What This System Does Not Cover
This article covers the Android client component. A production-ready system requires substantially more:
- Symbol map management: ProGuard and R8 obfuscate class and method names in release builds. The backend must maintain a mapping from obfuscated names back to source symbols, keyed by build version, and apply it to every incoming crash report.
- Multi-process apps: Android applications can run in multiple processes (services, remote processes, etc.). The uncaught exception handler must be registered separately in each process. A
ContentProviderthat performs registration in itsonCreateis a clean way to ensure this happens automatically. - JNI crashes: Native crashes in JNI code are not captured by
Thread.setDefaultUncaughtExceptionHandler. Native crash handling requires separate mechanisms (signal handlers, breakpad, or Firebase Crashlytics’s native SDK). - ANR detection: Application Not Responding errors are a distinct failure mode from exceptions. Detecting them requires a separate watchdog mechanism — typically a background thread that monitors main thread responsiveness.

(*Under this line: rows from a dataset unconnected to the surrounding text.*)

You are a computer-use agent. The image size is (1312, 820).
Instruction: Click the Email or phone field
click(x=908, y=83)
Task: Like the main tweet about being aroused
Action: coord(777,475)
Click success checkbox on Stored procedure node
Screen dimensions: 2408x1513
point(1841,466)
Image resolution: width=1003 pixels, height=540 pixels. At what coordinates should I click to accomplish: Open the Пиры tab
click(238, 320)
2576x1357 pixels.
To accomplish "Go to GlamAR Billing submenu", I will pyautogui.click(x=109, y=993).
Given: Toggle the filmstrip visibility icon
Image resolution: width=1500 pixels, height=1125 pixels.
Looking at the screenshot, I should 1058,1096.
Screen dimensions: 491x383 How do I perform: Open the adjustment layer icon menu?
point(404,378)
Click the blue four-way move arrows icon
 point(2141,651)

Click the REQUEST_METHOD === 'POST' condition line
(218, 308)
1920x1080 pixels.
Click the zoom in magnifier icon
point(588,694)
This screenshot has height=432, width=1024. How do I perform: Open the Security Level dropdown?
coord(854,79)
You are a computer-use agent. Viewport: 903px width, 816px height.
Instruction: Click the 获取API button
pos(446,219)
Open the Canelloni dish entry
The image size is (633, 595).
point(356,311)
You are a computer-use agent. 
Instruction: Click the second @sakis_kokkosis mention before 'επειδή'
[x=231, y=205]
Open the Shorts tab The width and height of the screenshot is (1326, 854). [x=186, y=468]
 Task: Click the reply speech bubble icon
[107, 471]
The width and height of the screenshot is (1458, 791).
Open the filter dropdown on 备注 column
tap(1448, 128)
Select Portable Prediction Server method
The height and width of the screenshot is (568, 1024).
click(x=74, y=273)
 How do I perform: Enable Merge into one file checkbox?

The client-side implementation described here is intentionally minimal — a foundation on which a full crash reporting pipeline can be built. The interesting and difficult problems live in the backend and the integration layer, but they all depend on this foundation being correct and reliable.
NOTE: This code is a sample. If you want to make a production-ready system, there are many additional considerations beyond what is covered here.